* _Text passage_:
# White Allen Chevrolet Bass Tourny



## bassman2 (Jul 14, 2007)

Hey fellow anglers, the 4th Annual White Allen Bass tournament is schedualed for Saturday , May 5th , 7:00 to 3:00 at Acton Lake

Sponsors, Along with White Allen are the "Outdoor Connection" radio show , hosted by Jerry Kripp, Hueston Woods/Acton Lake State Park, and the Electric Bass Circuit. 

Pre-registrations forms can be found at www.electric-bass.org "click on the navigation menu, scroll down to White Allen Bass tourament and "click" . You will also see some pictures of last years catches.

All paricipants will be eligibile for the prize drawings after the tournament, but you must be present. Last year, thanks to White Allen and Jerry Kripp there were some nice prizes given away.

Also, White Allen will be having it's annual fishing seminar on March 3rd at the dealership on Main Street (Dayton). There will be speakers and vendors and if any one would like to pre-register at that time , I will be there.


----------



## young-gun-fisher (Jan 19, 2011)

I was hoping to be able to fish this tourny this year but it is the same day as Miami's graduation!


----------



## bassman2 (Jul 14, 2007)

Just another heads up.....This Sat. March 3rd from 10 to 5 is the White Allen Sportsman Show at the dealership on North Main (Dayton).

Some local anglers and sportsmen will be speaking.

There will be vendors......fishing, hunting, tree stands, trail cameras, crappie jigs , catfish, fly fishermen , plus more

Also, live deer display and a trout pond for the kids.

I'll be there also with info about the White Allen Bass tournament coming up in May.

It's a good show. The fellows from White Allen do a good job.


----------



## fishslyme (Dec 23, 2009)

Can an 18' bassboat be used in this tournament, or is it limited to smaller boats?


----------



## young-gun-fisher (Jan 19, 2011)

From what I understand, it is open to all boat sizes, as long as you do not use a motor with more than 10hp while on the lake. 


Outdoor Hub mobile, the outdoor information engine


----------



## bassman2 (Jul 14, 2007)

* _Information shown_:

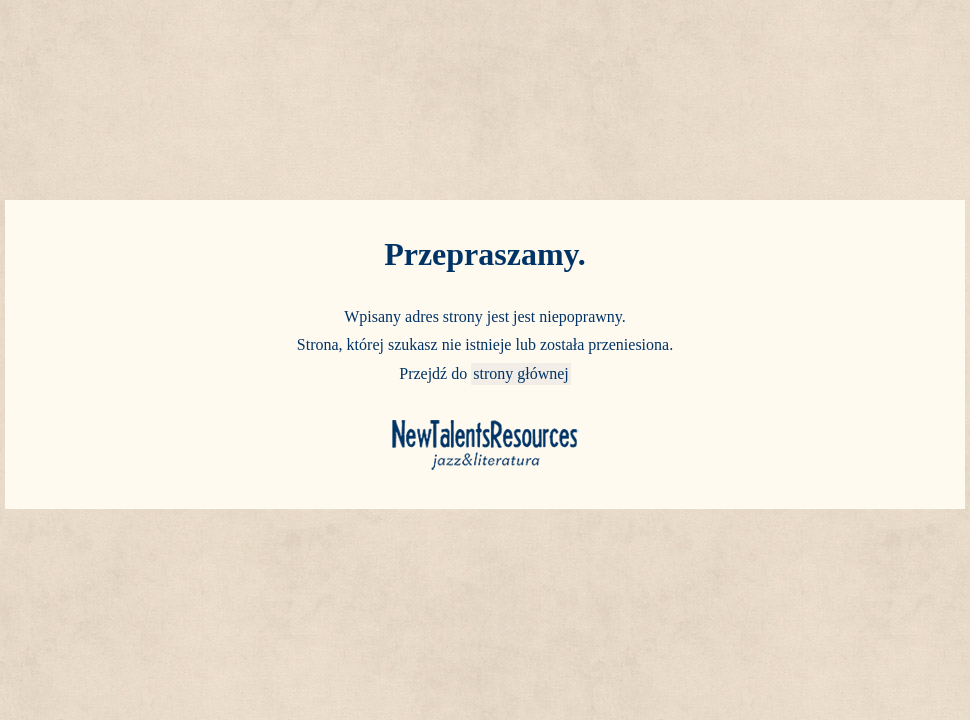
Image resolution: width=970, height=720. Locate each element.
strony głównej (521, 373)
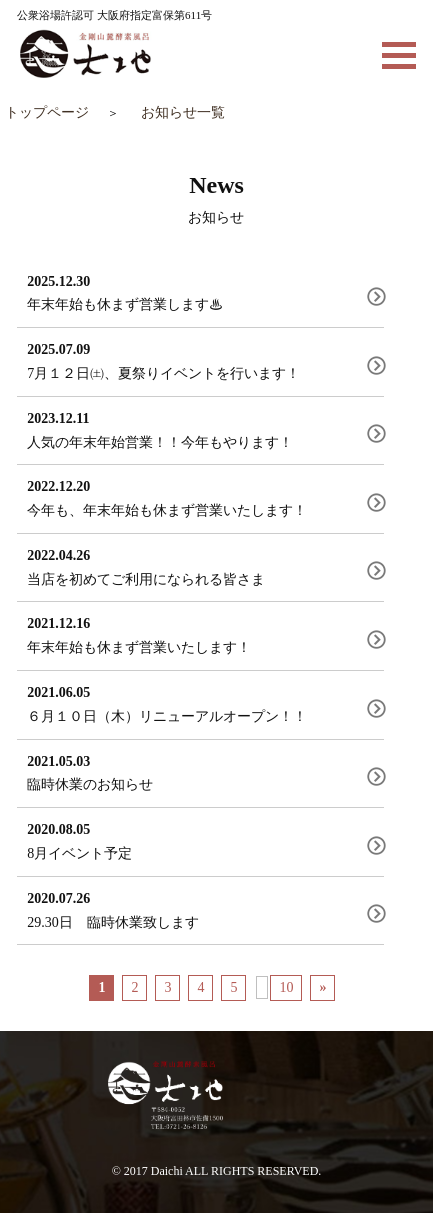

* _Required work_: Write the next part of the thread about the White Allen bass tournament, starting after its last line. The data has no role here.

* _Reply_:
Yes, this is an "open" tournament. Subject to lake laws, which is a 10 hp limit. Also, the bass is a 15" min. All boat sizes as long as you have proper live well to keep the bass alive.


----------



## bassman2 (Jul 14, 2007)

Another neat thing we are doing this year. It is voluntary, but Jerry Kripp of the "Outdoor Connection" radio show is wanting to do a follow up of the tourney on the radio show (to be schedualed later).

It can be done in studio or over the phone, but if you have never been in a radio studio or done a live radio show, it is a neat experience.

Winners will get first call (again totally voluntary) but other teams will/could get an invite.

If by chance you've got sponsors, helping your fishing endeavors, you will be able to give them a plug (which never hurts to be able to tell them you advertised them on live radio).

Anyway, it is a fun friendly, relatively inexpensive tournament. Hope to get a full field this year (60 boats max.) Entry fee is $40 which includes the Big Bass pot.

There is also prizes, that will be randomly drawn at the end of the tournament (must be present).

Pre-registration forms and rules can be found at www.electric-bass.org click on the navigation menu, scroll down to "white allen bass tourney" and click. Also, some pics from last year can be seen.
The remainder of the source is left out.